All Pro Capital Funding said in its lawsuit that NEON owes it $8.8 million on a loan that was initially intended for repairs for a 2021 fire that devastated its health clinic in the city’s Hough neighborhood.

The lawsuits could jeopardize the nonprofit, which was founded in 1967. NEON is one of the oldest Federally Qualified Health Center networks in the country and provides healthcare for those who can’t afford it or are underinsured.

Attorneys for All Pro Capital Funding, a private equity real-estate investment company, called into question the actions of NEON’s executives, including longtime CEO Willie Austin, saying a recent history of issues at the nonprofit has “further eroded All Pro Capital’s confidence in [NEON’s] management.”

Cleveland.com and The Plain Dealer reached out to Austin for comment.

Two other companies sued NEON in March in Cuyahoga County Common Pleas Court.

Jani-King of Cleveland, a cleaning service company, said in its lawsuit NEON stopped paying its bills and owes the company $486,000. Cedar Advance LLC, a cash advance company, said in its suit that NEON owes it $1.8 million for cash advances it stopped paying back.

All Pro Capital filed its lawsuit last week in federal court in Cleveland.

The lawsuit said NEON in May 2022 took out an $11 million loan, but stopped making monthly payments in September. All Pro Capital then took back $4.1 million that NEON had placed in a lockbox account, according to the lawsuit.

All Pro Capital reached out to NEON officials, including Austin, several times, including attempts to settle out of court. NEON never responded, the lawsuit said.

All Pro Capital is asking for an order of foreclosure on NEON’s nine properties that it used as collateral for the loan. The properties include its headquarters and all eight other clinics in Cleveland and East Cleveland.

Attorneys have also asked for a judge to appoint a receiver to take control of the property during the foreclosure proceeding.

The recent lawsuits compound legal entanglements for NEON dating back to 2016 and were referenced in All Pro Capital’s lawsuit.

The first happened between 2016 and 2018, when a developer hired by NEON to renovate the New East Side Market, Arthur Fayne, embezzled $900,000 from the project. Fayne was sentenced to 18 months in federal prison. Austin, who was technically the victim in the case, wrote a letter on Fayne’s behalf, prior to Fayne’s sentencing hearing.

NEON also paid a $1.3 million judgment to its chief financial officer at the time, James O’Donnell, after O’Donnell reported Fayne’s misconduct to Austin, who fired O’Donnell in 2017.
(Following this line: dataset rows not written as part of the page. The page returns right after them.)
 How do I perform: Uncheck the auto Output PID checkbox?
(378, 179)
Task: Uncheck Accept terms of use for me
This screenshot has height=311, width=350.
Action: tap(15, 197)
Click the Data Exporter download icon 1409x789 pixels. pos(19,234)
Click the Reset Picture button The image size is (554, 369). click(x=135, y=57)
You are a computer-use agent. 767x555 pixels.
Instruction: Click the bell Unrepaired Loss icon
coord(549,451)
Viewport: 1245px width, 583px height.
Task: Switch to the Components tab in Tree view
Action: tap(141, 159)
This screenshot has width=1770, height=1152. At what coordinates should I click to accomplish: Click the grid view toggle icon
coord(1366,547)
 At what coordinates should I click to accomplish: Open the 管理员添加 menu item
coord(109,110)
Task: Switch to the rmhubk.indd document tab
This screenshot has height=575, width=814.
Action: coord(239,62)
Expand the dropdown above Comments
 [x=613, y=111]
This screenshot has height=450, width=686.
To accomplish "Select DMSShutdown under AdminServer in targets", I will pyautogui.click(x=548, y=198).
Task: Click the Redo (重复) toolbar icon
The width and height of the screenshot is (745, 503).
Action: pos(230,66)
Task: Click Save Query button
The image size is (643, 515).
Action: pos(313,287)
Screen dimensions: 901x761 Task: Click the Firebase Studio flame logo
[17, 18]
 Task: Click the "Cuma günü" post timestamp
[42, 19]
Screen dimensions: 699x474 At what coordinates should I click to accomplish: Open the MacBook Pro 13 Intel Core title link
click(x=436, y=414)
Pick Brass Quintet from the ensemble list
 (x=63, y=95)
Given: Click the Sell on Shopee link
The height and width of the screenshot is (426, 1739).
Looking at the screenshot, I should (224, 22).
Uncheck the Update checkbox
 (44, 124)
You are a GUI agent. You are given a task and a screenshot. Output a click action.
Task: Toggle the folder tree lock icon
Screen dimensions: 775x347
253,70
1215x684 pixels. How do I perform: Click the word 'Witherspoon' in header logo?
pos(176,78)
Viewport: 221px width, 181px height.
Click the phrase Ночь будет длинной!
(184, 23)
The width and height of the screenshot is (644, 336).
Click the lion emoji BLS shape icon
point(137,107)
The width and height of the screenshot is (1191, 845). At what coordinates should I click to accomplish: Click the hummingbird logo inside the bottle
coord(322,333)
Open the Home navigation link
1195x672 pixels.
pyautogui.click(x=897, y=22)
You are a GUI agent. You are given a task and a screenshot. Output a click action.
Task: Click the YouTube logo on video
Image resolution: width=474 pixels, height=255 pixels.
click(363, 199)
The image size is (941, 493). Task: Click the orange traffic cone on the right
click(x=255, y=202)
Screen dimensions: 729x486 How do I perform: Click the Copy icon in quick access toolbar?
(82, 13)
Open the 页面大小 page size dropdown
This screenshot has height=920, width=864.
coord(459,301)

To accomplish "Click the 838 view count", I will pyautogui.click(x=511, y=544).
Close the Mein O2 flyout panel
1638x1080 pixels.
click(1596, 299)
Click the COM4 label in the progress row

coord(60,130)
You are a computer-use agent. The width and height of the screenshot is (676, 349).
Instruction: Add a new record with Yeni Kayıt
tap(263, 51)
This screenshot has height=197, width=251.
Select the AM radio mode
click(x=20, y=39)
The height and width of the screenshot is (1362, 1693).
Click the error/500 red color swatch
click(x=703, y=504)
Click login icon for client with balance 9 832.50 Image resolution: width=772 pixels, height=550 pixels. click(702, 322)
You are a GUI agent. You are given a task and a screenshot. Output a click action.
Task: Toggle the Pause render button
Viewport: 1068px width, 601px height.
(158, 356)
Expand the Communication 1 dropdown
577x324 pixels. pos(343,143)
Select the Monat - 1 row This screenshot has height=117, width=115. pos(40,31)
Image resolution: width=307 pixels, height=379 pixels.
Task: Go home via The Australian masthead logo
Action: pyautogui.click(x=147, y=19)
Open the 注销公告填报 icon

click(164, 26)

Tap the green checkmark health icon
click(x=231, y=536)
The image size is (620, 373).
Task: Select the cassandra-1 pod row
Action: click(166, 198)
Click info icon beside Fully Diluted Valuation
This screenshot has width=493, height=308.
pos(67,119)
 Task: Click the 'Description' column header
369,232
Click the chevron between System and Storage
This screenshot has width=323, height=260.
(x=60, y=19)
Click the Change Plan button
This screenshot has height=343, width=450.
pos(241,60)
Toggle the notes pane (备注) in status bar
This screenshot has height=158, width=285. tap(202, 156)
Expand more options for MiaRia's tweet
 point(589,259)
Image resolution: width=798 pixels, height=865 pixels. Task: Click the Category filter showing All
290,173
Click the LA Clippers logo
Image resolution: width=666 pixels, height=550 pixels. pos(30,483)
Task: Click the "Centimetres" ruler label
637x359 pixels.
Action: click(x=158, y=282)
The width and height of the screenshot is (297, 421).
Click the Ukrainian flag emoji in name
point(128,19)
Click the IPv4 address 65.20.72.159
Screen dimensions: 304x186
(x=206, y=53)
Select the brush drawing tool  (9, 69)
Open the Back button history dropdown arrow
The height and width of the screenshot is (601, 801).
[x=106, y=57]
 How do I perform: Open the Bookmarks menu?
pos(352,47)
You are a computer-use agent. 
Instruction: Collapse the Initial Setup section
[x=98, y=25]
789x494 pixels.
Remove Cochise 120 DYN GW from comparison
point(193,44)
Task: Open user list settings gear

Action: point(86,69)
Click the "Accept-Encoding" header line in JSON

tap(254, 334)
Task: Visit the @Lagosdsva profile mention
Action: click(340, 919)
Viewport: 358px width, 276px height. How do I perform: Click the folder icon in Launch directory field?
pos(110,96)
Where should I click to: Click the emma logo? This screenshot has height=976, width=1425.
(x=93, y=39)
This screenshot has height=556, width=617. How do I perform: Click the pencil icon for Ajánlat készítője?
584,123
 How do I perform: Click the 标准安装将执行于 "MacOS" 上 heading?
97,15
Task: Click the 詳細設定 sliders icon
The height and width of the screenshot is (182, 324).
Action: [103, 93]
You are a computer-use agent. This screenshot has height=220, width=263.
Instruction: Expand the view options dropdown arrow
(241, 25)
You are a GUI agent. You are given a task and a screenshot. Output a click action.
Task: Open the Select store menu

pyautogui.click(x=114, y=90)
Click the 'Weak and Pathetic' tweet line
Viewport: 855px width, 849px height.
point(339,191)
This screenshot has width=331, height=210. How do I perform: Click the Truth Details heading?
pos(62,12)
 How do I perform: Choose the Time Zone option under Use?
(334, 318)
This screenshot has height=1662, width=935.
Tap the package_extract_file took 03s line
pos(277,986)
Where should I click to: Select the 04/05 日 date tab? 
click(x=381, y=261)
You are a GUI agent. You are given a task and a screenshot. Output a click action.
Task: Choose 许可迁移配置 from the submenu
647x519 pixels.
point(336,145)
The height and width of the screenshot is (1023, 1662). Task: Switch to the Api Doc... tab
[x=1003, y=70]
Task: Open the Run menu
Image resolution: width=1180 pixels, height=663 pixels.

NEON also fell victim to corrupt former Cleveland City Councilman Basheer Jones, who used his influence in 2018 to get his romantic partner hired as a consultant. NEON paid Sinera Jones $40,500 for work she never performed.

The councilman later took $50,000 from NEON under the guise of using it for an event where Basheer Jones said he’d give away gift cards and backpacks. He pocketed the money instead.

Basheer Jones was later sentenced to two years and four months in prison on corruption charges. Sinera Jones pleaded guilty to her role in the crime, but has not yet been sentenced.

In his final months on council, Basheer Jones also pushed to allocate $2 million of the city’s American Rescue Plan funds to go to NEON, in part to help it rebuild NEON’s Hough Health Center that was gutted by the May 2021 electrical fire. City Council passed the legislation, but the city never paid out the money.

All Pro Capital Funding attorney Peter Morrison wrote in the lawsuit that the issues with NEON “as a victim in the criminal actions noted above suggests that it is not able to protect its financial interests, its assets, and the interests of its creditors,” the lawsuit said.